Il Giro del 1965 contempla l’ascesa al Passo dal versante valtellinese, in occasione della ventesima tappa, disputata il 4 giugno, con partenza da Madesimo e arrivo proprio in cima allo Stelvio. Una furibonda nevicata sorprende gli organizzatori e il gruppo dei corridori, che riesce ad avanzare tra mille difficoltà, ma si arresta definitivamente a causa di una slavina caduta a trecento metri dalla vetta. I ciclisti arriveranno al traguardo a piedi, in mezzo alla neve; la giuria attribuirà la vittoria a Graziano Battistini, in testa all’ultimo rilevamento cronometrico ufficiale. Arnaldo Pambianco, al termine della tappa, dichiara ai giornalisti: «a saperlo prima che c’era tanta neve, avremmo corso con gli sci anziché con le biciclette…e Adorni, che è un bravo sciatore, sarebbe arrivato primo». Adorni vincerà comunque quel Giro d’Italia.
Proprio nel 1965, in memoria di Fausto Coppi e delle sue gesta sportive, viene introdotto il titolo di “Cima Coppi” destinato a identificare la vetta di maggior altitudine raggiunta dai corridori in ogni edizione del Giro d’Italia. Lo Stelvio inaugura questo peculiare titolo e tuttora lo reifica per antonomasia: è il luogo più alto che mai sia stato toccato dalla ‘corsa rosa’.
Nel 1972 lo Stelvio è ancora sede di arrivo di tappa, la diciassettesima, con partenza da Livigno, disputata l’otto giugno: vincerà lo spagnolo José Manuel Fuente dopo un duello appassionante con il connazionale Francisco Galdós Guana. Quest’ultimo, tre anni dopo, contenderà fino all’ultimo la vittoria del Giro d’Italia a Fausto Bertoglio, corridore bresciano capace di cogliere l’occasione della vita in un’edizione della ‘corsa rosa’ priva di alcuni potenziali favoriti. È l’apoteosi dello Stelvio che, il 7 giugno, ospita l’arrivo dell’ultima tappa (con partenza da Alleghe) di un Giro che non prevede ‘passerelle’ conclusive, ma un rush finale in salita. Galdós vince la tappa, ma Bertoglio conserva e conquista definitivamente l’ambita maglia rosa.

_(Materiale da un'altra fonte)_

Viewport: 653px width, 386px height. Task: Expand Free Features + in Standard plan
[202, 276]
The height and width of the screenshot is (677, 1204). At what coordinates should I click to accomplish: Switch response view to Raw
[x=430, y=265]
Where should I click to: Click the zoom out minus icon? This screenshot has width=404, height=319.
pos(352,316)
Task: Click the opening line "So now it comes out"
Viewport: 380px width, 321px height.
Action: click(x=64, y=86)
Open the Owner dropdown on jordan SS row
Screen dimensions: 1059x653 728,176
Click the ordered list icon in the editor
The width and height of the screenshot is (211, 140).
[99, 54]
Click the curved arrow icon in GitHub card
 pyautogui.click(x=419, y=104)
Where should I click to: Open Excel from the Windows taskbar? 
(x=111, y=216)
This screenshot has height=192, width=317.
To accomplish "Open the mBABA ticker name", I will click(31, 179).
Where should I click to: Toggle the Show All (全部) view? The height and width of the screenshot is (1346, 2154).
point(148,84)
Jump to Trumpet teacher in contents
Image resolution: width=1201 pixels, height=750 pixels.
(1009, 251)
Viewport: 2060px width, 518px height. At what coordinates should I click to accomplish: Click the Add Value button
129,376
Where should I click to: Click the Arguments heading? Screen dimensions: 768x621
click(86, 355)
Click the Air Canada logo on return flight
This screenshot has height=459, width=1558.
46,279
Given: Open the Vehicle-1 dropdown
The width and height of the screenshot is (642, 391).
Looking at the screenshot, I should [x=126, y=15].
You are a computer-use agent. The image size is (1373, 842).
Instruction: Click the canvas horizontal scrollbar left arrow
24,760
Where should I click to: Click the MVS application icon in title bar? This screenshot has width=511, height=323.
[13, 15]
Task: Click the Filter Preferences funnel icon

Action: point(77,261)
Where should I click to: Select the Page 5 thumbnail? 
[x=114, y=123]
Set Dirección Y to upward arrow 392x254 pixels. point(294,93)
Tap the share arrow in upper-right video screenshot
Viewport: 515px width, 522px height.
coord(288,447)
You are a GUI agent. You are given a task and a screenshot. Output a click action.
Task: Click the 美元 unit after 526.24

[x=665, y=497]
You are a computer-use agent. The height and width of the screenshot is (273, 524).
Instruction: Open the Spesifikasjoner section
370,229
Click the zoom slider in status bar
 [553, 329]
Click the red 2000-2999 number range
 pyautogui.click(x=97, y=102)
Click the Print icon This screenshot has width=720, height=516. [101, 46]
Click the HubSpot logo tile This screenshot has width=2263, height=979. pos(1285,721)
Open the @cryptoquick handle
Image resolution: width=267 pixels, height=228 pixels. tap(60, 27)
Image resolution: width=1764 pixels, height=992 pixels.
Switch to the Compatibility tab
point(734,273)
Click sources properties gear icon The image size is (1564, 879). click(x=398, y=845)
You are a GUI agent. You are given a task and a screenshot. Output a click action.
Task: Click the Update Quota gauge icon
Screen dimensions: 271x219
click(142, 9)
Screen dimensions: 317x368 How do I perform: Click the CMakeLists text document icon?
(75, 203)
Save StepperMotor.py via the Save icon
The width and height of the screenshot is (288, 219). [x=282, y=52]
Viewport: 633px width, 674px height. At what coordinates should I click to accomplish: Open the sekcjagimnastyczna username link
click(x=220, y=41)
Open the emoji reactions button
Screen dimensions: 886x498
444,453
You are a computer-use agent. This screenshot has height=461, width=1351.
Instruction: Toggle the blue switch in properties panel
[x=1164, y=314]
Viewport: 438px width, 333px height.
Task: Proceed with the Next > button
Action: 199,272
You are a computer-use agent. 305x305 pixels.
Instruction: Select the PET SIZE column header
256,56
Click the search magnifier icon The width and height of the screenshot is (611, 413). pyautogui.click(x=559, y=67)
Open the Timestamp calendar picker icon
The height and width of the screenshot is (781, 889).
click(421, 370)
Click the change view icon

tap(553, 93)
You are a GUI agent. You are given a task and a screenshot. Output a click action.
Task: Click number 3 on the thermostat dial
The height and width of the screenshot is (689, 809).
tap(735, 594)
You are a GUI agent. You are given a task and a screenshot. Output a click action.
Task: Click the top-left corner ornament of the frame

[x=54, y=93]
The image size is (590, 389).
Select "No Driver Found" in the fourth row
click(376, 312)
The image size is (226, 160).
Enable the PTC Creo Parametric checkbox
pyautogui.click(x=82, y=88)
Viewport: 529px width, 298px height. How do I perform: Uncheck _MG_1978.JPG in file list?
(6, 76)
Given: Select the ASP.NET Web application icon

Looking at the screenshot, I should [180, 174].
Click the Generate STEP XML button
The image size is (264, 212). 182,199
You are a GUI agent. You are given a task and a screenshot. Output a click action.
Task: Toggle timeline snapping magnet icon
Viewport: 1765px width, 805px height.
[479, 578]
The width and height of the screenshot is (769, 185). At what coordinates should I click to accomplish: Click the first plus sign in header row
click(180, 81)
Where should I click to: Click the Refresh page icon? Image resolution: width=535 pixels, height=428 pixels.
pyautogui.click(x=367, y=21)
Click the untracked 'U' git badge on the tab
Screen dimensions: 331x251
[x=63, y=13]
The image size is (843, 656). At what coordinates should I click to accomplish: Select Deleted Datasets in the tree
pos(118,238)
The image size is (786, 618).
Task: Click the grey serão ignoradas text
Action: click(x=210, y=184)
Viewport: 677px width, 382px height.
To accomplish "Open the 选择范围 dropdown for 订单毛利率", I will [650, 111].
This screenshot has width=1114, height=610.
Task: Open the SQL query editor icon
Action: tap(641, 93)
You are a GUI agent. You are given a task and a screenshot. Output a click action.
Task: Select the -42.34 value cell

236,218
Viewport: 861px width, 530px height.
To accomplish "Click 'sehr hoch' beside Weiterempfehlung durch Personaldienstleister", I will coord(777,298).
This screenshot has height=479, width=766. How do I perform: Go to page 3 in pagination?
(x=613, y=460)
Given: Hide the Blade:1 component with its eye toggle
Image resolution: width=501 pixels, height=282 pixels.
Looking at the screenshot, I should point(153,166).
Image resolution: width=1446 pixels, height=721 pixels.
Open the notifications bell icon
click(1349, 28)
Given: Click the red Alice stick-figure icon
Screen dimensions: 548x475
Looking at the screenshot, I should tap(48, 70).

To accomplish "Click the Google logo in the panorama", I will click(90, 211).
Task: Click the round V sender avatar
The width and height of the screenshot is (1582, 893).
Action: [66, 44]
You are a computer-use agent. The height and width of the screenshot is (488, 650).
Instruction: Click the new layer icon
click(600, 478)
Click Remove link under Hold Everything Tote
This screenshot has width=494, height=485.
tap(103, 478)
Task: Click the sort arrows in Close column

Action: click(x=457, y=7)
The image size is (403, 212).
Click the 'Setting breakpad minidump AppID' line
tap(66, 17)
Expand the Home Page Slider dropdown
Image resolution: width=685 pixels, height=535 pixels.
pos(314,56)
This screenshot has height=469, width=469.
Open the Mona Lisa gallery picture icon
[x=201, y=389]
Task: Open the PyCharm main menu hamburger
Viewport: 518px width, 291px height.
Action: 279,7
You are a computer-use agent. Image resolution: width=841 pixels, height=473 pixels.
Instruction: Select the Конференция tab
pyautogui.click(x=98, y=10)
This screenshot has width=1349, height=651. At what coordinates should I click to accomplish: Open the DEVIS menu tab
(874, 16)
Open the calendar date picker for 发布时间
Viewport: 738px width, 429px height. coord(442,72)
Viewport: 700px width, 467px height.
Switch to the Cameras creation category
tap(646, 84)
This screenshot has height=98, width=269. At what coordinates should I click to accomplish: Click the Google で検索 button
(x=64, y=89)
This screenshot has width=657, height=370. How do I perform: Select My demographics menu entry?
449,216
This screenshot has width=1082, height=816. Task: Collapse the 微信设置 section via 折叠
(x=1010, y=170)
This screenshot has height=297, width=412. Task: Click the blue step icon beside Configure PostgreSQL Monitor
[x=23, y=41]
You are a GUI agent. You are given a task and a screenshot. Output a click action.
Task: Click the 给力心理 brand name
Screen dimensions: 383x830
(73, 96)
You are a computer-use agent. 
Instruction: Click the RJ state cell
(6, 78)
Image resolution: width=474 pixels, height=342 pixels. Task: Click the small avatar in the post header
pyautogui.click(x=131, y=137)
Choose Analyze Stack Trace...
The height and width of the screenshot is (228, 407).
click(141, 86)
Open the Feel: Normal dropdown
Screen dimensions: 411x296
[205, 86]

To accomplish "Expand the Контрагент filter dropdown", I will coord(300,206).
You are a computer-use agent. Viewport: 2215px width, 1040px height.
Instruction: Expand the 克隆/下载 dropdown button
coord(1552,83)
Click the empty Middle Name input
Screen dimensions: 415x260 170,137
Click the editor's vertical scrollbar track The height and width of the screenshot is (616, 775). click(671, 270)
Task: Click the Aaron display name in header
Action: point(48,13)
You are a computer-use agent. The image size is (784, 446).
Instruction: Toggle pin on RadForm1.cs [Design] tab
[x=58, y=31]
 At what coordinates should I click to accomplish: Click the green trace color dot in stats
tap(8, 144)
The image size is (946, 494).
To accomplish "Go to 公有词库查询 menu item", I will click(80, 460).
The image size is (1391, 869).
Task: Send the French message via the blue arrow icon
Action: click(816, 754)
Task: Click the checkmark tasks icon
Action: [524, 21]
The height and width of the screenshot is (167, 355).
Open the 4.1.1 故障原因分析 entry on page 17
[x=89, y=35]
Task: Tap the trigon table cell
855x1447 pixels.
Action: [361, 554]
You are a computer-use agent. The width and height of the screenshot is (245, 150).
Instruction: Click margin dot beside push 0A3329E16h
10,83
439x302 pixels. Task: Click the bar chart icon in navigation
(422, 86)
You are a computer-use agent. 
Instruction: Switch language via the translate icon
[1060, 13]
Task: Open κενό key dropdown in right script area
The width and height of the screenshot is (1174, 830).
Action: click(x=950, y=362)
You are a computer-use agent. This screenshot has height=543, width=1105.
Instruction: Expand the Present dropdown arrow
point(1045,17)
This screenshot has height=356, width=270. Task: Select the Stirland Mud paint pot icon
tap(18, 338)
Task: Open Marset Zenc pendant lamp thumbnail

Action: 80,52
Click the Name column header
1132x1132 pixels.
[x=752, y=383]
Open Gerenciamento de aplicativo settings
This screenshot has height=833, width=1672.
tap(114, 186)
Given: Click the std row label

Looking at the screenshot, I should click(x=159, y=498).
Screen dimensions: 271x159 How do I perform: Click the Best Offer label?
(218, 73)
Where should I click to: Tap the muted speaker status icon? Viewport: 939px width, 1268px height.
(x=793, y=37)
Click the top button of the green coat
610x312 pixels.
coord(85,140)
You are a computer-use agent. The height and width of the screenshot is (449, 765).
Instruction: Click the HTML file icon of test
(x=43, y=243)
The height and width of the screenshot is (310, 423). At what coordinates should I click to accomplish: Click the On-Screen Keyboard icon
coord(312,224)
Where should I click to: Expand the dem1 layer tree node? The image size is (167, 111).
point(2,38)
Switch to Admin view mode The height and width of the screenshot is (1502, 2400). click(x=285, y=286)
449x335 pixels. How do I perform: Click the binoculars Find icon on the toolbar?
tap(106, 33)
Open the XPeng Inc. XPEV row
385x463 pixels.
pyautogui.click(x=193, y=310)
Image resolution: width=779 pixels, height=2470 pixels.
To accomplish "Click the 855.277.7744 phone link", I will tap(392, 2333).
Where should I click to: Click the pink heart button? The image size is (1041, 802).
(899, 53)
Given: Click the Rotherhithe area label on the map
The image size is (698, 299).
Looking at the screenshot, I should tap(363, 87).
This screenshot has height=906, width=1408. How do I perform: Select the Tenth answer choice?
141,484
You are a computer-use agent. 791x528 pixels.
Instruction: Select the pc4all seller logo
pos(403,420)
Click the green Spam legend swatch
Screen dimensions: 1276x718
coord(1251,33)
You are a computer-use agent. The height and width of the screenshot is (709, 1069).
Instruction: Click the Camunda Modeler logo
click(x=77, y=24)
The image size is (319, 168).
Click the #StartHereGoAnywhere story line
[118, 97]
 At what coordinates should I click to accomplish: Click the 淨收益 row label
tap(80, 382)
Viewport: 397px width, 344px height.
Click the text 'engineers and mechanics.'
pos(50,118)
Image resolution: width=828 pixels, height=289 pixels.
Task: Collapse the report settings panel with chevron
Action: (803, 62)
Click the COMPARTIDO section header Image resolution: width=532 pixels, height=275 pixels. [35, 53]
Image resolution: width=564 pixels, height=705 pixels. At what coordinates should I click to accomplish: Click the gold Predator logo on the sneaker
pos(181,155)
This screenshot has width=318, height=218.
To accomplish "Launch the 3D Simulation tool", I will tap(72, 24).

Ad oggi, il Giro d’Italia è transitato sullo Stelvio altre cinque volte: nel 1980, 1994, 2005, 2012 e 2014. In altre tre occasioni (1984, 1988, 2013) il maltempo e la neve hanno impedito l’ascesa al Passo, costringendo gli organizzatori a modificare il percorso della tappa o ad annullarla del tutto.
Il profondo legame tra lo Stelvio e la storia del grande ciclismo, nel corso del tempo, hanno trasformato il Passo in una sorta di ‘santuario laico’ dello sport del pedale, cui si accede attraverso l’esperienza ritmica e quasi ipnotica dei tornanti regolari che si dispiegano lungo la salita da Bormio (sul versante lombardo) e lungo i 24 km di ascesa da Prato allo Stelvio (sul versante altoatesino).